▶ _Data for the task_
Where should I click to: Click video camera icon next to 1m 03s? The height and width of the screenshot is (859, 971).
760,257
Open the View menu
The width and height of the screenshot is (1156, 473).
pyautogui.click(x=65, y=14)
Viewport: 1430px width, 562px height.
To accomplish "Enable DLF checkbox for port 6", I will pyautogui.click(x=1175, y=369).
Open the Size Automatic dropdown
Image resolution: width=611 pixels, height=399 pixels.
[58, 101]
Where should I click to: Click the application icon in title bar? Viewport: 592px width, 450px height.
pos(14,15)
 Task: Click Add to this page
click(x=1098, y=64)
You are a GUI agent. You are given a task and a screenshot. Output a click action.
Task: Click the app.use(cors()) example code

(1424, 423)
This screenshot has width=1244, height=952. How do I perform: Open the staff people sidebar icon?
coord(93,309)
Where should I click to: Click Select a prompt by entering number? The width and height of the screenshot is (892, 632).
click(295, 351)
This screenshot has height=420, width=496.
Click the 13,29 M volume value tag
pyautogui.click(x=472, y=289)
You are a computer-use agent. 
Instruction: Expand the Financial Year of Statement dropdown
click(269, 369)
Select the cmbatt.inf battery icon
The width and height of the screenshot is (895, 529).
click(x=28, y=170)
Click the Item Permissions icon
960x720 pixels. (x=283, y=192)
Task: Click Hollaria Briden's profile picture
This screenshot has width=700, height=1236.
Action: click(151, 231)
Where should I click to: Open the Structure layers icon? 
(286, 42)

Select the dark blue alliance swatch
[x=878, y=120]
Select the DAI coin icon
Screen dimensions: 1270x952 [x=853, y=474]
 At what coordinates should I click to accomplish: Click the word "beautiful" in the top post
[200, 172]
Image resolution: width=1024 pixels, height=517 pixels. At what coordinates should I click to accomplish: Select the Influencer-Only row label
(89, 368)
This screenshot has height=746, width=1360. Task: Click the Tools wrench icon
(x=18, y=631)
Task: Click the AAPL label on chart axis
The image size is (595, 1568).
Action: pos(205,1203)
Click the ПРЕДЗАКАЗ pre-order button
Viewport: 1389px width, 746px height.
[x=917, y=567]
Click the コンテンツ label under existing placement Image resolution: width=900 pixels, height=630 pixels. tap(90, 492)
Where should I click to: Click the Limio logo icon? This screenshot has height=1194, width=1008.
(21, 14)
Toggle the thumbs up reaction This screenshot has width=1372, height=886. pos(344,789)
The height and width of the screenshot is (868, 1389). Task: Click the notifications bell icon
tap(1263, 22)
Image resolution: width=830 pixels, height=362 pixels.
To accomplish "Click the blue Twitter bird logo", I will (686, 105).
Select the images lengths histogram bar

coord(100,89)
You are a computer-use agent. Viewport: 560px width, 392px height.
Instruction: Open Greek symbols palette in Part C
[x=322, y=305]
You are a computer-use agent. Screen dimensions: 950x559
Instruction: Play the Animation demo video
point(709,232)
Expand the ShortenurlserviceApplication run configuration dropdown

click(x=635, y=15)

▶ _Work instruction_
Leave out every line before the one containing "Image resolution: width=830"; set down that line and all remaining lines of the material exactly.

▶ _Expected answer_
Image resolution: width=830 pixels, height=362 pixels.
To accomplish "Click the blue Twitter bird logo", I will (686, 105).
Select the images lengths histogram bar

coord(100,89)
You are a computer-use agent. Viewport: 560px width, 392px height.
Instruction: Open Greek symbols palette in Part C
[x=322, y=305]
You are a computer-use agent. Screen dimensions: 950x559
Instruction: Play the Animation demo video
point(709,232)
Expand the ShortenurlserviceApplication run configuration dropdown

click(x=635, y=15)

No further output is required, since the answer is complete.